_ENTRIES SHOWN:_

⟨

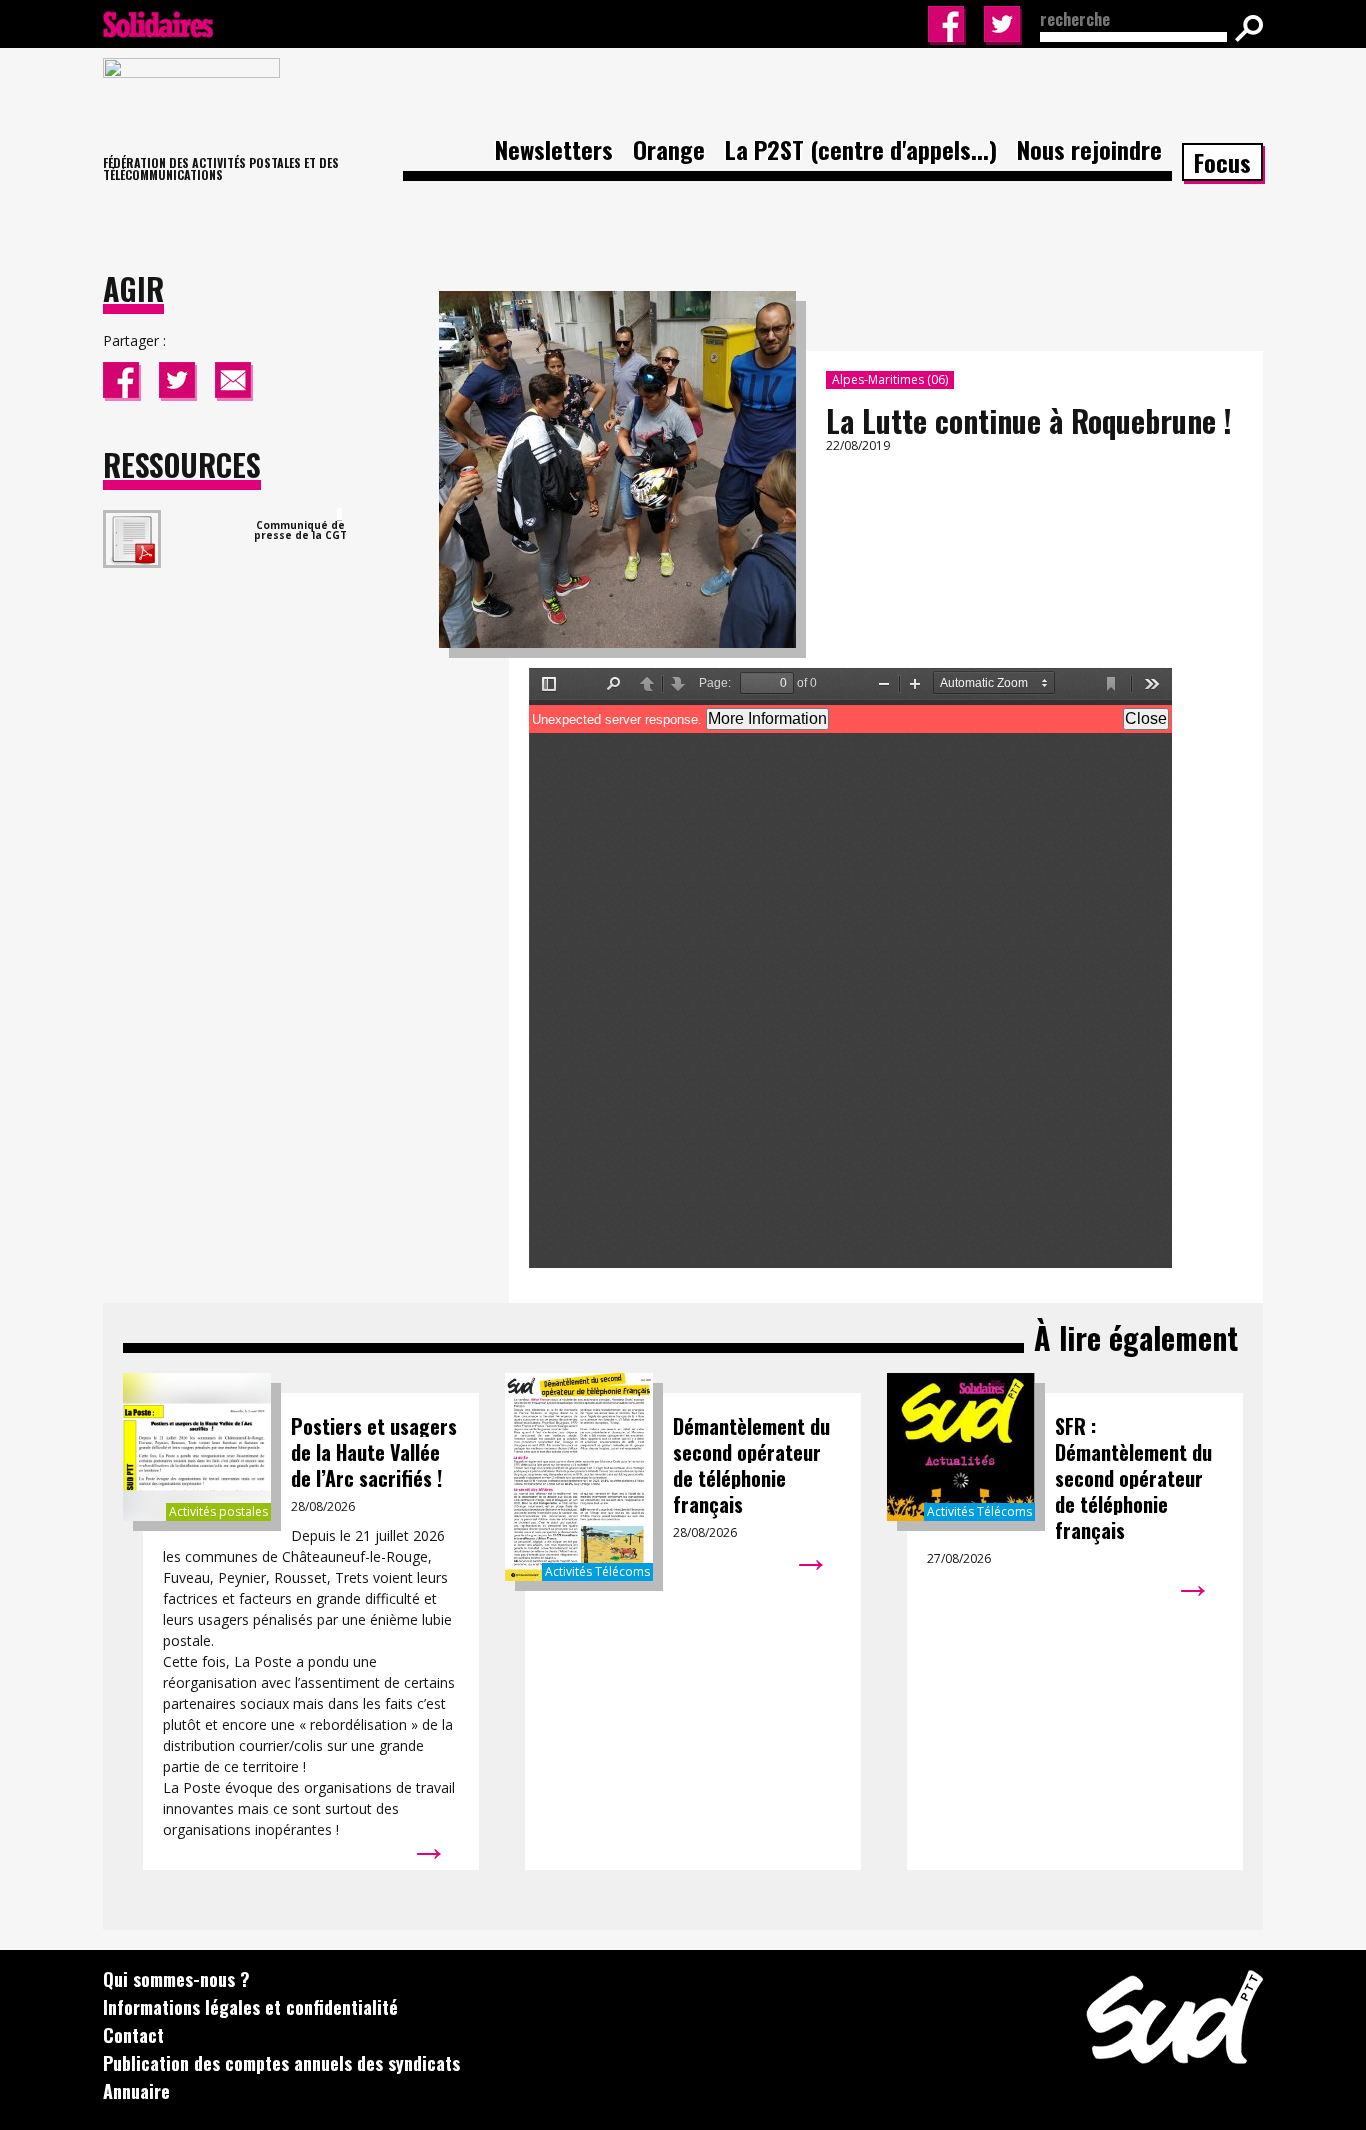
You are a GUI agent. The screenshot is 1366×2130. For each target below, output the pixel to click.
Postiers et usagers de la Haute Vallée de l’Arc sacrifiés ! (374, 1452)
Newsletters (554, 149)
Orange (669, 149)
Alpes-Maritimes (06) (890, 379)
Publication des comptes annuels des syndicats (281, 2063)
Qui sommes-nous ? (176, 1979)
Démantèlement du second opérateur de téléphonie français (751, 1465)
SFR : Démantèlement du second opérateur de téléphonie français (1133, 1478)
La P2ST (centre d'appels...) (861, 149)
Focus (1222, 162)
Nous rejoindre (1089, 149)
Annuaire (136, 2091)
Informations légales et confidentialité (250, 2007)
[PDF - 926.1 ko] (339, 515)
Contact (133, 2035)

⟩
⟨

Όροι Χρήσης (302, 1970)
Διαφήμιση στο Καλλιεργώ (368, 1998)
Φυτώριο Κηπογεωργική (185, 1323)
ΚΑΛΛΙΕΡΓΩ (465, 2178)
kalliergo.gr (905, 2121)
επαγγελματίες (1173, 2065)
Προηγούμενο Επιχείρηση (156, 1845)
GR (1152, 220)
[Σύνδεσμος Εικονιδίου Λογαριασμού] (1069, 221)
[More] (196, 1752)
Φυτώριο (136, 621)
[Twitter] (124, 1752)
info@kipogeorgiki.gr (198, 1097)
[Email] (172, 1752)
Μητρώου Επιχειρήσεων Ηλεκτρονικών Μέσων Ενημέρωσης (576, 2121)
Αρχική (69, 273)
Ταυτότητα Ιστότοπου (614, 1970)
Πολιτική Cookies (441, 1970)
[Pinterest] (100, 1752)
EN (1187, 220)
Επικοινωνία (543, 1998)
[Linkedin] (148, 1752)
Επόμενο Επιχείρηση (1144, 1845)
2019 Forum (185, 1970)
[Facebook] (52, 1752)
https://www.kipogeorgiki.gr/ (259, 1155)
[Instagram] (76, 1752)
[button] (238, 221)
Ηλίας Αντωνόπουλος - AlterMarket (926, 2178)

⟩
⟨

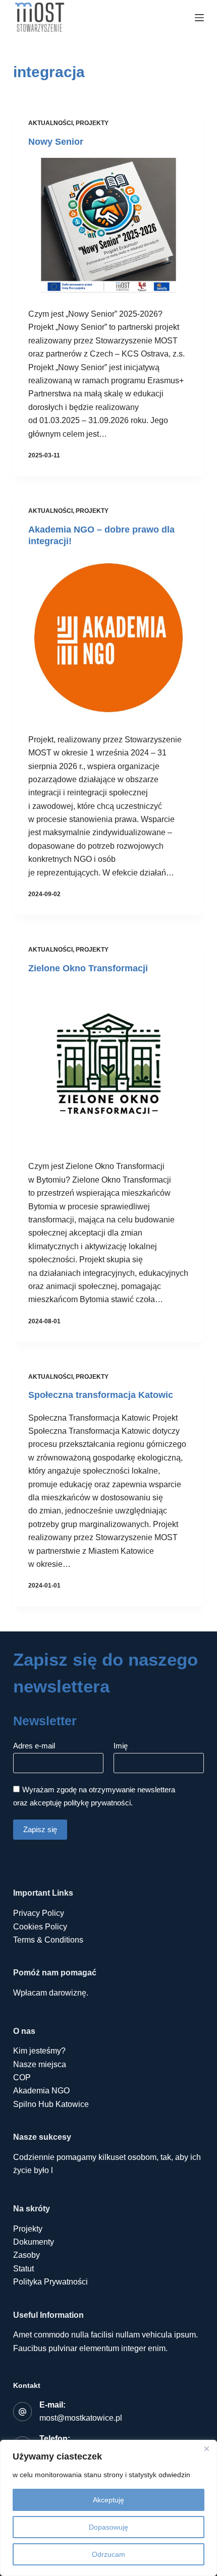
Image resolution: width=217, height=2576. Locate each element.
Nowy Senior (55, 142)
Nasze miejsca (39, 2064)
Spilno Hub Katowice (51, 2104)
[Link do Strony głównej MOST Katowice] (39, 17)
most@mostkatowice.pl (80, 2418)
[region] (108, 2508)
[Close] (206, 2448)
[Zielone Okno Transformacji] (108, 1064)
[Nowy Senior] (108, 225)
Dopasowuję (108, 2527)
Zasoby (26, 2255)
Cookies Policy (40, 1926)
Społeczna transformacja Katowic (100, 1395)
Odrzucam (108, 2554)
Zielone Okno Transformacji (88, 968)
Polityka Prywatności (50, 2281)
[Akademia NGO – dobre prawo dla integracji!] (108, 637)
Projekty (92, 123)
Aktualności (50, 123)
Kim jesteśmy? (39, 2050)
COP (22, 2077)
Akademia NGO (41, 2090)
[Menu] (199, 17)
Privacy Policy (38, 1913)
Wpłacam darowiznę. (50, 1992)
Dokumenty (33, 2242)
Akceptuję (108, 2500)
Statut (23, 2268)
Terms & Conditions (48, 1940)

⟩

_YOUR TASK:_
Output should match, line for line, the stretch of the material above from the line holding "[Twitter] (124, 1752)" through the line holding "[button] (238, 221)".

_WRITTEN RESPONSE:_
[Twitter] (124, 1752)
info@kipogeorgiki.gr (198, 1097)
[Email] (172, 1752)
Μητρώου Επιχειρήσεων Ηλεκτρονικών Μέσων Ενημέρωσης (576, 2121)
Αρχική (69, 273)
Ταυτότητα Ιστότοπου (614, 1970)
Πολιτική Cookies (441, 1970)
[Pinterest] (100, 1752)
EN (1187, 220)
Επικοινωνία (543, 1998)
[Linkedin] (148, 1752)
Επόμενο Επιχείρηση (1144, 1845)
2019 Forum (185, 1970)
[Facebook] (52, 1752)
https://www.kipogeorgiki.gr/ (259, 1155)
[Instagram] (76, 1752)
[button] (238, 221)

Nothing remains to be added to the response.